Toshihiro Matsui, Electrotechnical Laboratory

Suppose you have a bunch of mechanical parts of a particular assembly, say, a model aircraft engine, but you don't have the plan or any description about how to assemble them together. This is often the case when you disassemble equipments around you. Besides that, if you are a machine designer, you must be very interested in the possiblity of the parts you are designing to be conflicting with other parts.

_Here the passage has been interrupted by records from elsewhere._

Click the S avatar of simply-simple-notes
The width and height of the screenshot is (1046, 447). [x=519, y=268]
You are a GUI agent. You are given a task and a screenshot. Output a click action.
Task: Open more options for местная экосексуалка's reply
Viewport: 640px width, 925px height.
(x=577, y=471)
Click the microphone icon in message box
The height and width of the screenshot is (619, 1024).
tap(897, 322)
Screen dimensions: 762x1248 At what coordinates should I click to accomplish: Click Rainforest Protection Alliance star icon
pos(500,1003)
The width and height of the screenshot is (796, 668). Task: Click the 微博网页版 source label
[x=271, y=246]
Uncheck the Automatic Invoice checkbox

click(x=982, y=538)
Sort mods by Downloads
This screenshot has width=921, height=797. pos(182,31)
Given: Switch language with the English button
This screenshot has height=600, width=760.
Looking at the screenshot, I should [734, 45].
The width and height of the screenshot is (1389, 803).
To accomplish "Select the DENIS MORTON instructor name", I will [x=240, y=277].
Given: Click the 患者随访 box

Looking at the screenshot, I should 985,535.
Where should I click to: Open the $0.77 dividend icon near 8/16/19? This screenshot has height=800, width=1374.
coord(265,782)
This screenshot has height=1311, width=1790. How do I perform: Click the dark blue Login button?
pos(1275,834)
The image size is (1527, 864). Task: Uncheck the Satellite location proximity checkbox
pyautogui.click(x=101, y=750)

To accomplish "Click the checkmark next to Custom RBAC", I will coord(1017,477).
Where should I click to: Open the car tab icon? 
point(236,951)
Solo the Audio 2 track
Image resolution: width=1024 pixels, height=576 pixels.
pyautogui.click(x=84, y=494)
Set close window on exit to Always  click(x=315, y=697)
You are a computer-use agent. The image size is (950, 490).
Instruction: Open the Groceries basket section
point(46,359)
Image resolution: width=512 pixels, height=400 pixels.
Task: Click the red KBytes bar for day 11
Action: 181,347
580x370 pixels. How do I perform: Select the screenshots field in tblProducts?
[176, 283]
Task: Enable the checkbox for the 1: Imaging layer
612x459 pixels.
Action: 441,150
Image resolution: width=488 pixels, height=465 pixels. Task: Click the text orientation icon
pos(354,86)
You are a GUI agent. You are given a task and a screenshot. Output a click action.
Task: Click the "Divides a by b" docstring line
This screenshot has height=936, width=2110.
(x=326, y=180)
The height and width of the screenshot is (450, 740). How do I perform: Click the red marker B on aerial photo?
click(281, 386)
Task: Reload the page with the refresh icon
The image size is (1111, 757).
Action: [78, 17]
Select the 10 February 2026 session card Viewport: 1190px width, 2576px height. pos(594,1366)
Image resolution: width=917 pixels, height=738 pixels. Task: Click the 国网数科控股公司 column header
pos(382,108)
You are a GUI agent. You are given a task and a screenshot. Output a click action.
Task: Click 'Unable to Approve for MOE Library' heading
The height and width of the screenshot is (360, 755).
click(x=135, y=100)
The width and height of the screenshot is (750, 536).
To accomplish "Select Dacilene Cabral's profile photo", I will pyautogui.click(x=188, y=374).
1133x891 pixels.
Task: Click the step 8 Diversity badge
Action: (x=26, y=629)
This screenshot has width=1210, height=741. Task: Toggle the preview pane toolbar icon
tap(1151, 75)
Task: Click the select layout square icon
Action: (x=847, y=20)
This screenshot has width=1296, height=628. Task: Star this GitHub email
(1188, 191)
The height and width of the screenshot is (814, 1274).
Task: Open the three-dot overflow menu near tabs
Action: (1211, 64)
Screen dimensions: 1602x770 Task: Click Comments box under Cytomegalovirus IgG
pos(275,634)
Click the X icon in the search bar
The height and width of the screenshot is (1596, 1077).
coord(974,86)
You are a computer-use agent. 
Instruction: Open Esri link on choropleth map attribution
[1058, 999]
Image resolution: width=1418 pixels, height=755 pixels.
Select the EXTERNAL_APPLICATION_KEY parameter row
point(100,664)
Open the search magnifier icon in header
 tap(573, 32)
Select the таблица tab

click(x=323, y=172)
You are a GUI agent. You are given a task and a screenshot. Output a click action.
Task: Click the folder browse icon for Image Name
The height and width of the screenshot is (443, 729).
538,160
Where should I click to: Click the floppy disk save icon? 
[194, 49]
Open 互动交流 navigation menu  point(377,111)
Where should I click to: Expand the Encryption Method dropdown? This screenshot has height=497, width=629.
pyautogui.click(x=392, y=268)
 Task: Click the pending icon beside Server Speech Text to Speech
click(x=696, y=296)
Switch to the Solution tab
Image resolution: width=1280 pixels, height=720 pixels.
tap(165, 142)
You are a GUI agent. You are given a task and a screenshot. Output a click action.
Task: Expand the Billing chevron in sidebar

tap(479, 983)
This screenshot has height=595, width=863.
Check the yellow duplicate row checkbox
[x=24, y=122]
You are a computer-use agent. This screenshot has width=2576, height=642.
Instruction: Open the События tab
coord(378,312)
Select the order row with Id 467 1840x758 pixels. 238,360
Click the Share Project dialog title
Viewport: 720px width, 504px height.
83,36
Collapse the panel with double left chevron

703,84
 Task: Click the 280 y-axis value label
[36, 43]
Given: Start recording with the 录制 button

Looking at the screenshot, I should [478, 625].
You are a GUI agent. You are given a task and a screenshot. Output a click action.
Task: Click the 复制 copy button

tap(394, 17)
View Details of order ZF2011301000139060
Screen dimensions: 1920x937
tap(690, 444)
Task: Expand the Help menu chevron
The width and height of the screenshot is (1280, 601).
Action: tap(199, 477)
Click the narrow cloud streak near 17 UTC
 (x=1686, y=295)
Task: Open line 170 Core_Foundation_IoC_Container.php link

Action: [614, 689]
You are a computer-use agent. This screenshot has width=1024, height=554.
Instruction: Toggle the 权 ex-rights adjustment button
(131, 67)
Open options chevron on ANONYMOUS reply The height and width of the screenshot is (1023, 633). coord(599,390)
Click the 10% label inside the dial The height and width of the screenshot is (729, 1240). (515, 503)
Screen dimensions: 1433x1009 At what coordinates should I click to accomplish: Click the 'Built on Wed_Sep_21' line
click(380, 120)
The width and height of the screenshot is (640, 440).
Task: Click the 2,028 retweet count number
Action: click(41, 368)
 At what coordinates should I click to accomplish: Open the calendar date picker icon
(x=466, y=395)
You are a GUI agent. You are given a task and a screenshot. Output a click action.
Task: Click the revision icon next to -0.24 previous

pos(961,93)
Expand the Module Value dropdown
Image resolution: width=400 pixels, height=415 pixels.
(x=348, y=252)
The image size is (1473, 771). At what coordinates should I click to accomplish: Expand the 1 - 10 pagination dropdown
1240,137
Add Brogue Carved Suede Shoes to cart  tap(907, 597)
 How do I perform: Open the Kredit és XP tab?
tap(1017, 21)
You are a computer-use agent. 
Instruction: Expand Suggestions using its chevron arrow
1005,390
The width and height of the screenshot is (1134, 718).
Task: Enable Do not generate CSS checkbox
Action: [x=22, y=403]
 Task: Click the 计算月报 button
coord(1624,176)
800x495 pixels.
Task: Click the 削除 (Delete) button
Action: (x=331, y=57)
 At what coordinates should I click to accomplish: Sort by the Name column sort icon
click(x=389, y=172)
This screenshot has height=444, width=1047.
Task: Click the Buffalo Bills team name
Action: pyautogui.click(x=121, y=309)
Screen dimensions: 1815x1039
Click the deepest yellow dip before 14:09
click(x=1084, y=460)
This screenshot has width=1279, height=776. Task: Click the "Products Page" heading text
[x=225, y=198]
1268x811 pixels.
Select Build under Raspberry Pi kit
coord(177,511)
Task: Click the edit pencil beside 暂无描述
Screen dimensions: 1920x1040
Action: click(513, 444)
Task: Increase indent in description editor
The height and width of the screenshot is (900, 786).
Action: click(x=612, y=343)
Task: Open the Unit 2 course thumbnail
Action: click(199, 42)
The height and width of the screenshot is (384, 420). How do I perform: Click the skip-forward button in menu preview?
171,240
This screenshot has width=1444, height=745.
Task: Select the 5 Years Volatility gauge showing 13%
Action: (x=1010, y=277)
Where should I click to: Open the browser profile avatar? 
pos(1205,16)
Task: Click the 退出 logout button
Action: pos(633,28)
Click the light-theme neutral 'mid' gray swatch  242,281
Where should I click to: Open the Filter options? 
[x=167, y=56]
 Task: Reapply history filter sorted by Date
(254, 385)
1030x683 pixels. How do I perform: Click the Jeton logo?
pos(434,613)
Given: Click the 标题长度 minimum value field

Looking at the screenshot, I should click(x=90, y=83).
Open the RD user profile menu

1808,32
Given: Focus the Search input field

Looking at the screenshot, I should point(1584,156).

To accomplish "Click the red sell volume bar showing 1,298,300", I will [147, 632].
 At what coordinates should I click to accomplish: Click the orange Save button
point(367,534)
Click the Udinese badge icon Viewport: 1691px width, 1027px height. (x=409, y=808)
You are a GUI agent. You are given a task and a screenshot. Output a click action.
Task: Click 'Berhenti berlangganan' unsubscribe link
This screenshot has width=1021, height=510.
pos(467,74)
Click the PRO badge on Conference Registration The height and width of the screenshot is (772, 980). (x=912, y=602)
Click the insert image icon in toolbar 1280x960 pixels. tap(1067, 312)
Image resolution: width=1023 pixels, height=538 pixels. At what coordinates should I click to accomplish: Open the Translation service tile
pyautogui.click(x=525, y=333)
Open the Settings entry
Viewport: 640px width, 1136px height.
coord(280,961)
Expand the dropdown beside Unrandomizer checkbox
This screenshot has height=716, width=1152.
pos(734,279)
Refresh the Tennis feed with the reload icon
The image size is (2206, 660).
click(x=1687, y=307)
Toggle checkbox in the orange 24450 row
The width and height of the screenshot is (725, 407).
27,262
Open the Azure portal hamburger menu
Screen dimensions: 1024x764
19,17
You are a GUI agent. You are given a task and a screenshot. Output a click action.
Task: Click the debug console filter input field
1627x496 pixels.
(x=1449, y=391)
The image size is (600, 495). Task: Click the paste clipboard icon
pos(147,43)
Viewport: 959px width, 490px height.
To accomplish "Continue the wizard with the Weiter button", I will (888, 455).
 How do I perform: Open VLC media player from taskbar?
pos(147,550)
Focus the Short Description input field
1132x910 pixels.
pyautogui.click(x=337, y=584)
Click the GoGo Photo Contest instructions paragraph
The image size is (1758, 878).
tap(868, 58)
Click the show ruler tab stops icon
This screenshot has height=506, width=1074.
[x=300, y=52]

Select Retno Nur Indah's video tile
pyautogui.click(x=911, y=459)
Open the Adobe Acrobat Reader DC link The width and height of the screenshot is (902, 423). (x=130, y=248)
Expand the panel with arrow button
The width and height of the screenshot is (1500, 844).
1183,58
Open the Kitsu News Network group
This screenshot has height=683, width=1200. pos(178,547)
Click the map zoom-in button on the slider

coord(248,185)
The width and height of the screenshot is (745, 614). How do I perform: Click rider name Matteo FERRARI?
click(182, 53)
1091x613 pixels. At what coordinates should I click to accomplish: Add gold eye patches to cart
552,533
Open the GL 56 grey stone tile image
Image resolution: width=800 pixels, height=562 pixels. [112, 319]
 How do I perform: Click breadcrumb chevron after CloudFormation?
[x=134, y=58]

This Assembly Goal State Planner tries to put the parts together to find the most plausible assembly. In the model aircraft engine example, it finds all fitting pairs between protruding cylinder and concavity with the same diameter. For the links from the piston-pin, conrod, crank, to the bearing, symbolic mathematical formulae processing is applied to ananyze the propagation of constraint caused by the degrees of freedom left undetermined in a single pair of links. For non-cylindrical objects, it tries to maximize the contacting area or to minimize the volume of their convex-hull. These strategies are natural heuristics since we use the same techinique when we play with block structured objects, such as lego blocks.

We cannot expect the planner to always discover the correct solution, but we can utilize it for finding interference between parts, and to see the final image from parts to check the validity of each part in the assembly.

In the following picture, we can see most of the parts are correctly located and oriented, but the orientation of the carburetor could not be determined. Stronger constraint is needed to determine it.

This planner was built while the author was at the year of leave to the Stanford Computer Science Robotics Laboratory, directored by Professor Jean-Claude Latombe, in 1991 and 1992.